▶ [Try it]: Return only the line containing "Ván nhựa tại Kon TVán" and each line after it, exactly as written, through the end of the records.

START Material supplied

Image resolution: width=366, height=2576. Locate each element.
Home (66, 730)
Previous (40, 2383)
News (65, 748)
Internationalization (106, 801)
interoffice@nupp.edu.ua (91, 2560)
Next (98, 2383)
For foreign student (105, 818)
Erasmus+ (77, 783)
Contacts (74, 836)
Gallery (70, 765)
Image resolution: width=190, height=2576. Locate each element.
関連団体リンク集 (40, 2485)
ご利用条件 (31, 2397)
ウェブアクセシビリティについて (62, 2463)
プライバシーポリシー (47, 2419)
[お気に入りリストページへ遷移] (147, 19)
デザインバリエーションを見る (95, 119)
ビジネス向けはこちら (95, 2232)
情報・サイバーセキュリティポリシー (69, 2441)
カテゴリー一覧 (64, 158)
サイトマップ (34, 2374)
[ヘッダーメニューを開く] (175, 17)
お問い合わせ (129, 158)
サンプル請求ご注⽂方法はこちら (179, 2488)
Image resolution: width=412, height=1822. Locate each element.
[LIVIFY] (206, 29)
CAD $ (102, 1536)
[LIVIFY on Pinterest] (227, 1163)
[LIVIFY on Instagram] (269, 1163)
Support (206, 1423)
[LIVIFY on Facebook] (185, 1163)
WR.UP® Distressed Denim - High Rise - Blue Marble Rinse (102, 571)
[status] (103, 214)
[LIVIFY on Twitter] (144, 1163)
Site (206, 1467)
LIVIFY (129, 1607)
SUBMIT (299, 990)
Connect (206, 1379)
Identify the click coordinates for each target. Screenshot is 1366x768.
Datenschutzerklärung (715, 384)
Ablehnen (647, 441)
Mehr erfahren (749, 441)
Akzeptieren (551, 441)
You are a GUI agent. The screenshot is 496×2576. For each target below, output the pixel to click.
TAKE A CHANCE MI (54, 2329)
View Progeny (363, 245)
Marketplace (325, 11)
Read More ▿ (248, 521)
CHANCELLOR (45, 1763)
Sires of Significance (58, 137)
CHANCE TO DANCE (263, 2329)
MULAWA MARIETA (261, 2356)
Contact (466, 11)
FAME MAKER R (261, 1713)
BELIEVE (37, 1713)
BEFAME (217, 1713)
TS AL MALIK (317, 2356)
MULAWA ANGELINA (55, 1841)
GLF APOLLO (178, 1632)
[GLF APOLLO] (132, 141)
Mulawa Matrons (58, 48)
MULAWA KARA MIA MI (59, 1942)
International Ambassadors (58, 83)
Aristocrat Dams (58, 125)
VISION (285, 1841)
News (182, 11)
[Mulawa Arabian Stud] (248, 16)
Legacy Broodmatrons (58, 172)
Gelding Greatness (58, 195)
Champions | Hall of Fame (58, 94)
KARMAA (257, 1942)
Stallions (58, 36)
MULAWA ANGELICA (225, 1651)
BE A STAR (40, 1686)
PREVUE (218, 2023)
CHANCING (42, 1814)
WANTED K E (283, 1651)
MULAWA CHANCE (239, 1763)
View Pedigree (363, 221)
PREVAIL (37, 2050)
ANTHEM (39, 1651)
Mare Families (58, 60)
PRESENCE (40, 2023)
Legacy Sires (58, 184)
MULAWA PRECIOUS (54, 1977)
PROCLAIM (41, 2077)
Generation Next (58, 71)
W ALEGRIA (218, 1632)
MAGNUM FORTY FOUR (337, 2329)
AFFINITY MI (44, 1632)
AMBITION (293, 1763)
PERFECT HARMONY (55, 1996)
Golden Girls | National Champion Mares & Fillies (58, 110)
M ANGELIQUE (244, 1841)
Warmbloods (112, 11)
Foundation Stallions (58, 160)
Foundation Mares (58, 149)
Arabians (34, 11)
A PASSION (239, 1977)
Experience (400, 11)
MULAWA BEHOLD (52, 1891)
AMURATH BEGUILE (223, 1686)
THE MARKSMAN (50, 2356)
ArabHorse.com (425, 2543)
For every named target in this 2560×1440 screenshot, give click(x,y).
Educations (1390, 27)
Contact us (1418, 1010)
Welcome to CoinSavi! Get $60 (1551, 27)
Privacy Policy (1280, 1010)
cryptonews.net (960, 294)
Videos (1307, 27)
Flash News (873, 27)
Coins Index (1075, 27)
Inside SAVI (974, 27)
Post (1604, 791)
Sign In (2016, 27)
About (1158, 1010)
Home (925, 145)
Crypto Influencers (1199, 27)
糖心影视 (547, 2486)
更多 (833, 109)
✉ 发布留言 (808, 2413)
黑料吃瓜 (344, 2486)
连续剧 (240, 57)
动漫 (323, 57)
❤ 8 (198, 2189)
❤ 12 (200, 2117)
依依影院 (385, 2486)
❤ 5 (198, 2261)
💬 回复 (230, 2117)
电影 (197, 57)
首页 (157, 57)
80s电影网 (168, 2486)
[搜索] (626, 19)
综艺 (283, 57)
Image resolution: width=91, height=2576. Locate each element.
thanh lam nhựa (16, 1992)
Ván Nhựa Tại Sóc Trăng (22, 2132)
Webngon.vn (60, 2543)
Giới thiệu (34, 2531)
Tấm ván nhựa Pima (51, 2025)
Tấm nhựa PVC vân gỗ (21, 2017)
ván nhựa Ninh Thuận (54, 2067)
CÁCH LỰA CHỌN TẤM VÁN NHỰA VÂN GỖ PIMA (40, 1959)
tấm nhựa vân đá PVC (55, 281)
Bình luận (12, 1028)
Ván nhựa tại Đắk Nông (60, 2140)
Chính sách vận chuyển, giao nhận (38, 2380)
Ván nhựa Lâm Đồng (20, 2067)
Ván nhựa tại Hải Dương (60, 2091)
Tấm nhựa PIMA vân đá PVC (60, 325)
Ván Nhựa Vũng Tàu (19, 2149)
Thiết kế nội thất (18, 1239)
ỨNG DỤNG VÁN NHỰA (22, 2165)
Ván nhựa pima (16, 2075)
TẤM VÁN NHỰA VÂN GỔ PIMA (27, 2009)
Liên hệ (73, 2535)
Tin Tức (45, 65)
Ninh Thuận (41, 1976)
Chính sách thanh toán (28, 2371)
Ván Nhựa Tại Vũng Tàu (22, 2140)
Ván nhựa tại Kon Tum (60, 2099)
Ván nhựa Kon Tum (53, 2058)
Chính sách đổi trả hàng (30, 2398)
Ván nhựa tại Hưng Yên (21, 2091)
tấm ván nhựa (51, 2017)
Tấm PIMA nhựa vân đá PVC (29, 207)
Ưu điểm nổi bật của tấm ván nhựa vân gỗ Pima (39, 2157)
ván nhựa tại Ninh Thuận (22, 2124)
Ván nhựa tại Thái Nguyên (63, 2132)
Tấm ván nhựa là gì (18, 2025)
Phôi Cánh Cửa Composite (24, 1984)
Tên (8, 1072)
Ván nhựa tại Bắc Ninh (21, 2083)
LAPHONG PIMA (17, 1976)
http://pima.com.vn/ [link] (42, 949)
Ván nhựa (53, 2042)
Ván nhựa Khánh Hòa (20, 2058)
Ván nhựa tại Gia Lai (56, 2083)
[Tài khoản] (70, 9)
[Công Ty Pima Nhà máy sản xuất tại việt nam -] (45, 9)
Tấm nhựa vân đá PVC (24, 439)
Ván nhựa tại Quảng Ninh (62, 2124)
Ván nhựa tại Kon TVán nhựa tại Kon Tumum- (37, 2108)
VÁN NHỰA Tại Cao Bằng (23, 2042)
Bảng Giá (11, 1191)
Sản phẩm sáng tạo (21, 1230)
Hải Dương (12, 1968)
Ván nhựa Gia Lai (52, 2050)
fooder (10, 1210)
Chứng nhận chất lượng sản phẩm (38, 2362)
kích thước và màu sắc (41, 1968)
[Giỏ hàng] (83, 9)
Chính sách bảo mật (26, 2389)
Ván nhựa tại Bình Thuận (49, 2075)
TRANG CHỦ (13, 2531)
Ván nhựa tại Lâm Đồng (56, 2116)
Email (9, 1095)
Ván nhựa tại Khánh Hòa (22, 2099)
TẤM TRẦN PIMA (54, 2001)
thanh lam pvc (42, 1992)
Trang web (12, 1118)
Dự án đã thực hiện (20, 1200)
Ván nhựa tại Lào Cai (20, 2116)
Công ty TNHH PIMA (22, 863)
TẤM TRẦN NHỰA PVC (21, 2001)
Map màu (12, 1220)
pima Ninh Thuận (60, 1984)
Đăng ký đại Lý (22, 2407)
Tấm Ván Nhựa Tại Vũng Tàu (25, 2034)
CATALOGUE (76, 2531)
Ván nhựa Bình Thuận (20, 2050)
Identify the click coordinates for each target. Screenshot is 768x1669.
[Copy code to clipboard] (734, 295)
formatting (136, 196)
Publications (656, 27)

END Material supplied

▶ [Final answer]:
Ván nhựa tại Kon TVán nhựa tại Kon Tumum- (37, 2108)
VÁN NHỰA Tại Cao Bằng (23, 2042)
Bảng Giá (11, 1191)
Sản phẩm sáng tạo (21, 1230)
Hải Dương (12, 1968)
Ván nhựa Gia Lai (52, 2050)
fooder (10, 1210)
Chứng nhận chất lượng sản phẩm (38, 2362)
kích thước và màu sắc (41, 1968)
[Giỏ hàng] (83, 9)
Chính sách bảo mật (26, 2389)
Ván nhựa tại Bình Thuận (49, 2075)
TRANG CHỦ (13, 2531)
Ván nhựa tại Lâm Đồng (56, 2116)
Email (9, 1095)
Ván nhựa tại Khánh Hòa (22, 2099)
TẤM TRẦN PIMA (54, 2001)
thanh lam pvc (42, 1992)
Trang web (12, 1118)
Dự án đã thực hiện (20, 1200)
Ván nhựa tại Lào Cai (20, 2116)
Công ty TNHH PIMA (22, 863)
TẤM TRẦN NHỰA PVC (21, 2001)
Map màu (12, 1220)
pima Ninh Thuận (60, 1984)
Đăng ký đại Lý (22, 2407)
Tấm Ván Nhựa Tại Vũng Tàu (25, 2034)
CATALOGUE (76, 2531)
Ván nhựa Bình Thuận (20, 2050)
Identify the click coordinates for each target. Screenshot is 768x1669.
[Copy code to clipboard] (734, 295)
formatting (136, 196)
Publications (656, 27)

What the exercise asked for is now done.